PALLADIO, Andrea.
ENGLISH PALLADIANISM
The Architecture of Palladio; In Four Books [...] revis\'d, Design\'d, and Publish\'d By Giacomo Leoni [...] Translated from the Italian Original [by Nicholas Du Bois].
London, Printed by John Watts, for the Author, 1715 [1716-1720].£15,000.00
FIRST EDITION. Folio. 4 books, the last in 2 parts, bound in four volumes (3-4.1 bound together). pp. 1) English: 16 prelim. 1-54, Italian: 4 prelim. i-xxx, French: 6 prelim. 1-33, 1 blank. With 12 engraved illustrations and 31 leaves of plates. 2) English: 4 prelim. 1-37, 1 blank, Italian: 4 prelim. i-xxi, 1 blank, French: 2 prelim. [1] 2-23, 1 blank. With 61 plates on 61 leaves. 3) English: 6 prelim. [1] 2-37, 1 blank, Italian: 2 prelim. i-xxii, French: 2 prelim. 1-23, 1 blank. 22 plates on 20 leaves, 1 folding. 4.1) English: 6 prelim. [1] 2-33, 1 blank, Italian: 2 prelim. i-xx, French: 2 prelim. 1-20. 54 plates on 47 leaves, 6 folding. 4.2) English: 4 prelim. 1-17 [18-22], Italian: 2 prelim. i-xii, French: 2 prelim. 1-12. 50 plates on 43 leaves, 7 double-page. Plates interspersed with English text. Engraved frontispiece and supposed author portrait, by Sebastiano Ricci (1716). Roman letter, some italic, woodcut initials, headpieces and tailpieces. With the list of subscribers. Wide margins on thick paper, the odd little marginal spot or finger mark, one small hole in book 1 obscuring one letter, a couple of minor tears not affecting text and one longer one following the edge of plate VIII in book 1, not touching the engraving. Corner torn off leaf with plate XIX book 3, not affecting plate. Occasional C18 pencil markings and annotations, mostly in first two books, including a small sketch of a column in vol.2 p.7. Light glue stain to two edges of title page in book 2. Some ink transfer to plates in books 3-4 (wet sheets), particularly book 4.1, generally light. Very good, clean, well margined copies with plates in excellent impression. In contemp. calf, gilt tooled to a panel design with gilt tooled fillet borders, outer edges gilt, rebacked to match. Spine with six raised bands, labels in red and black with title and volume numbers. Gilt stamps to compartments. Some scuff marks, wear to upper cover of vol. 2. Ex-lib. John Percival, 1st Earl of Egmont (1683-1748) his armorial bookplate in all 4 volumes, dated 1715 with his former title Baron Burton. Later ink ms ‘[F]ostres Vokely, Bristol’ to pastedowns. Ex-libris sticker of Roman + Marianne Reiser, dated 9.10.1976, probably German architect Roman Reiser (1920-2023).

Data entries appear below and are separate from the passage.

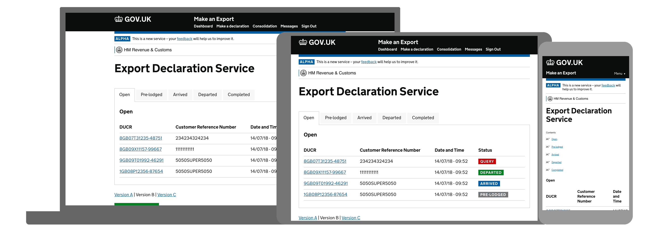Open the Dashboard menu item
This screenshot has height=228, width=665.
387,49
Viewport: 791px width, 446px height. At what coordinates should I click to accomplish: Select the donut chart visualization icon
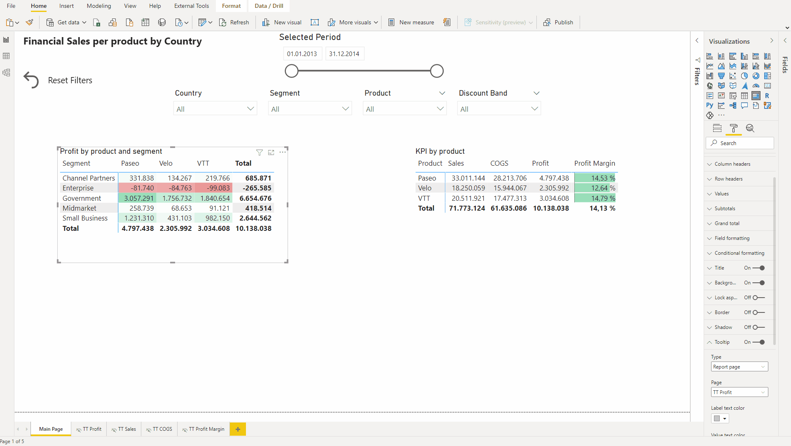pyautogui.click(x=756, y=76)
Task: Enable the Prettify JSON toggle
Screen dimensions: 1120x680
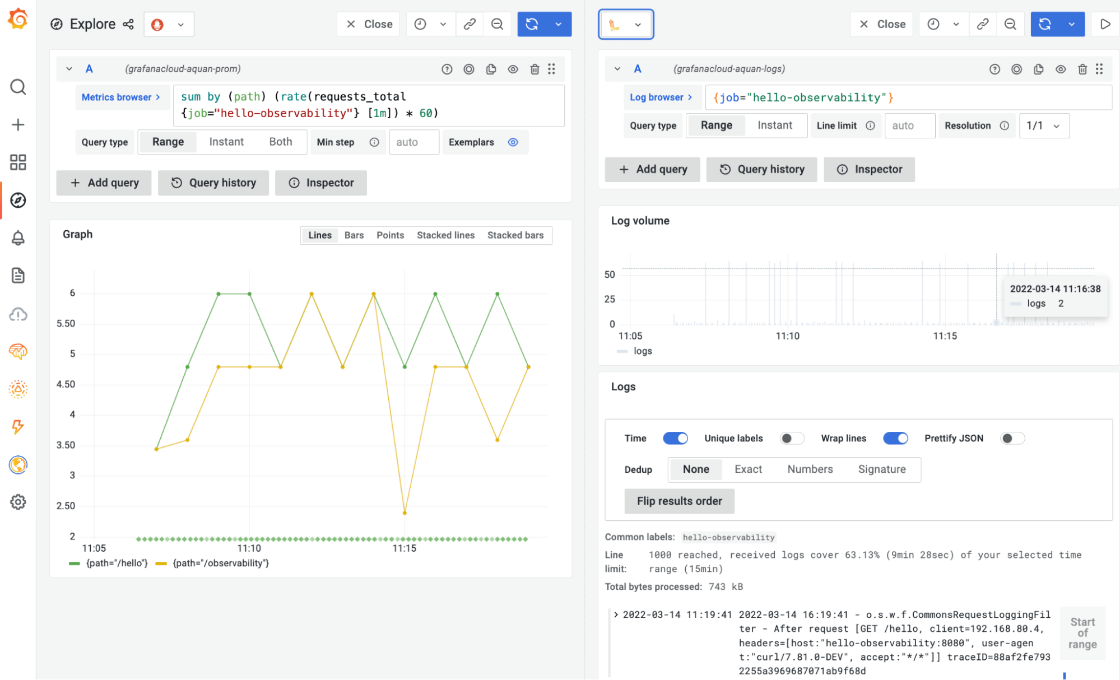Action: coord(1012,438)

A beautiful copy of ‘the first complete edition in English of Palladio’s Quattro Libri ‘, with Giacomo Leoni’s revised and elaborate illustrations (Harris). This copy belonged to John Percival, 1st Earl of Egmont, a member of the original 1715 list of just 163 subscribers. An Anglo-Irish politician who received his peerage in 1715, Percival had a keen interest in architecture and the fine arts, so much so that two sketches were dedicated to him in Campbell’s Vitruvius Britannicus (1715-1717). This copy features a complete set of the architectural plates designed by Leoni from Palladio’s original woodcuts, bound in order through the English text so it reads continuously. Leoni (1685-1746) was an Italian architect who worked for the Elector Palatine, and he settled in England in the early eighteenth century. His enlarged, detailed, copperplate designs are the most distinctively luxurious aspect of his edition, with three additional plates copied from Fréart de Chambray’s 1650 French edition giving this lavish edition some 215 elaborate illustrations. ‘[T]he most elaborate of his plates, thirty-nine in all, were engraved in Amsterdam by Bernard Picart himself’, the others by London engravers (Harris).
Andrea Palladio (1508-1580) was a hugely influential Italian Renaissance architect whose style was introduced to England by Inigo Jones (1573-1652). His I quattro libri dell’architettura (1570) is a study of the principles of architectural design inspired by classical styles. The first book covers building materials and techniques, as well as styles of columns and staircases, the second focuses on the design of town and country houses, the third on city planning and the fourth on temple design. The 1715 edition put together by Leoni supplies the text in English, Italian and French, translated by Nicholas Du Bois not from the original Italian but from Fréart de Chambray’s French edition. Leoni’s plans to include Inigo Jones’ notes on the work were foiled by Dr George Clark, the owner of Jones’ copy, who refused to let him publish them until a later edition of 1742 (Harris, Fowler). An apology for the omission precedes the text of Book 4. The work was published by subscription over a four-year period, and subsequently went through two further editions in 1721 and 1742. Leoni’s project was proudly a creative one, which he asked to ‘be rather considered as an Original, than an Improvement’. This first full English translation marks a hugely important starting point for the surge of English Palladianism, which inspired buildings such as Houghton Hall in Norfolk and Mereworth Castle in Kent. A well-preserved, complete copy of significant interest to the history of English classical architecture, with interesting early provenance.
“Palladio’s lasting influence on architectural style in many parts of the world was exercised less through his actual buildings than through his textbook. […] his book exerted a powerful influence on contemporary architecture and classical ideals until the end of the eighteenth century”. Printing and the Mind of Man pp. 56-7.
ESTC No. T95463. Harris 683. Fowler 229.